BRIEF> Count the lines in the records below that contain the word "action", and reply with that number alone.

######

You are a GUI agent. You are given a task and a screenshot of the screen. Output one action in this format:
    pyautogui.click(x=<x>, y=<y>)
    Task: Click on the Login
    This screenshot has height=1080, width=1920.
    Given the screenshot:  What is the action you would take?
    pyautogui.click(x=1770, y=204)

######

EXERCISE RESULT> 2